L’ipotesi alla base di questi studi è che l’elevata distanza temporale spinga a rappresentazioni più astratte e schematiche rispetto alla ridotta distanza temporale.
Coerentemente con questa ipotesi, Liberman, Sagristano e Trope (2002) hanno mostrato che gli individui preferivano categorizzare un insieme di oggetti (ad
esempio, attrezzi da campeggio) in poche e ampie categorie quando questi oggetti
venivano immaginati in un futuro distante. Al contrario, quando gli stessi oggetti
sono immaginati in un futuro prossimo, essi vengono categorizzati in un numero
maggiore di categorie e di minore ampiezza. Simili conclusioni si possono trarre
dallo studio in cui gli stessi autori hanno chiesto ai partecipanti di giudicare quanto
fossero interessanti una serie di attività quotidiane (ad esempio, incontrare altre
persone, fare i compiti a casa, guardare il telegiornale) contestualizzate in un futuro
distante o vicino. Usando la tecnica dello scaling multidimensionale1 gli autori hanno mostrato che era necessario un numero minore di dimensioni per classificare i
giudizi espressi nei confronti delle attività lontane rispetto a quelle vicine.
Come accennato precedentemente, le rappresentazioni astratte e concrete di
eventi non si differenziano solo per il modo in cui le informazioni sono organizzate
(semplice e schematico vs. complesso e dettagliato), ma anche per il tipo di informazioni ed elementi che vengono incluse nella rappresentazione.
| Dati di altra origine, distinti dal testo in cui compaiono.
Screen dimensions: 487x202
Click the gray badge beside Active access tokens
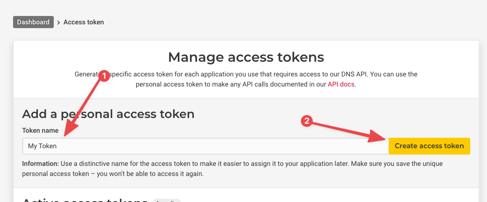pyautogui.click(x=166, y=200)
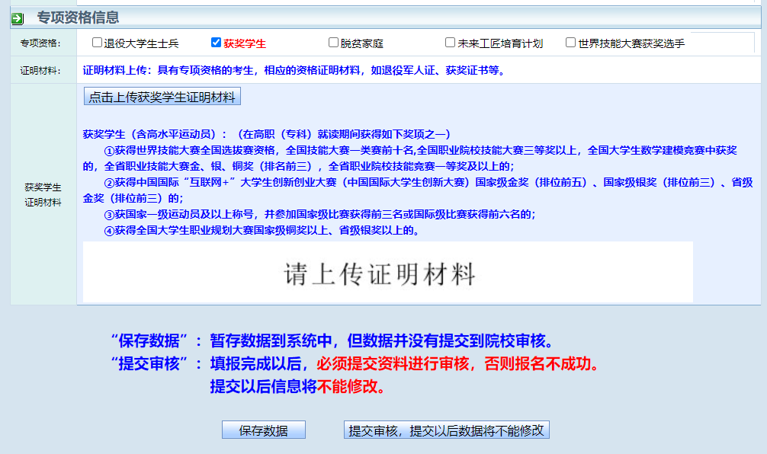The height and width of the screenshot is (454, 767).
Task: Click the 保存数据 button
Action: (x=263, y=430)
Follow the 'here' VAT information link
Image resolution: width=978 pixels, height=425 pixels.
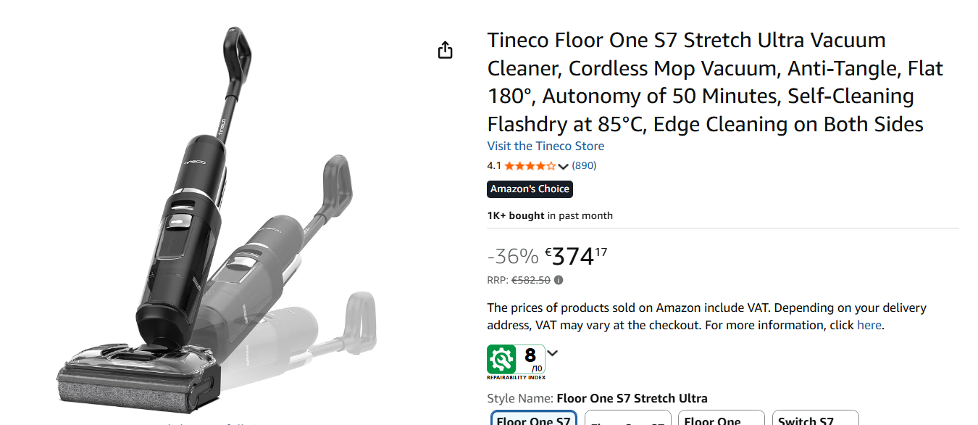click(869, 325)

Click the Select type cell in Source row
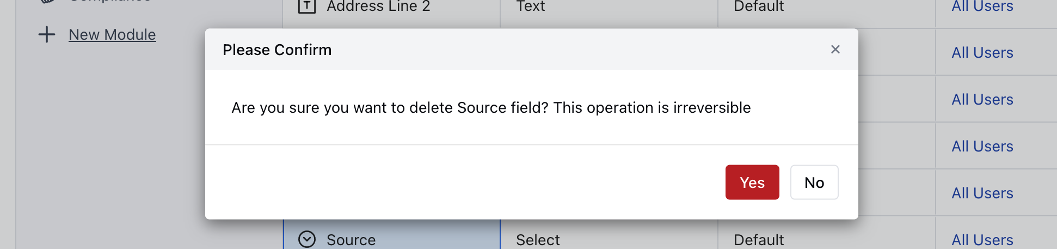click(x=538, y=240)
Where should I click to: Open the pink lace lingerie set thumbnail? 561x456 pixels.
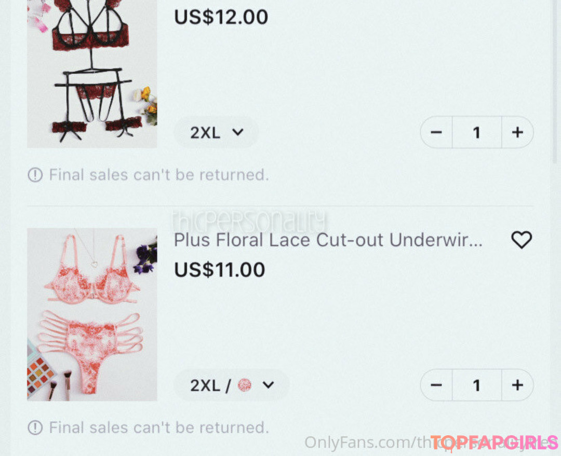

A questo proposito,
Liberman e Trope (1998) hanno ipotizzato che l’elevata distanza temporale porti a
basare le rappresentazioni su elementi centrali e sovraordinati come, ad esempio,
gli scopi di un’azione. Al contrario, la bassa distanza temporale dovrebbe indurre a
creare rappresentazioni basate su elementi secondari e subordinati come, ad esempio, le modalità con cui un’azione viene svolta. Per testare questa ipotesi, gli autori
hanno chiesto ai partecipanti di compilare una versione adattata del questionario
level of personal agency di Vallacher e Wegner’s (1989). Nel questionario vengono
elencate una serie di azioni (ad esempio, pagare l’affitto, guidare una macchina,
parlare ad un bambino). Per ogni azione sono disponibili una descrizione, detta di
basso livello, che fa riferimento a «come» l’azione viene eseguita e una descrizione,
detta di alto livello, che fa riferimento a «perché» l’azione viene eseguita. Ad esempio, l’azione di «chiudere a chiave una porta» ha due possibili descrizioni: proteggere la casa e girare la chiave nella serratura. La prima fa chiaramente riferimento
allo scopo dell’azione, mentre la seconda alle modalità con cui essa viene condotta.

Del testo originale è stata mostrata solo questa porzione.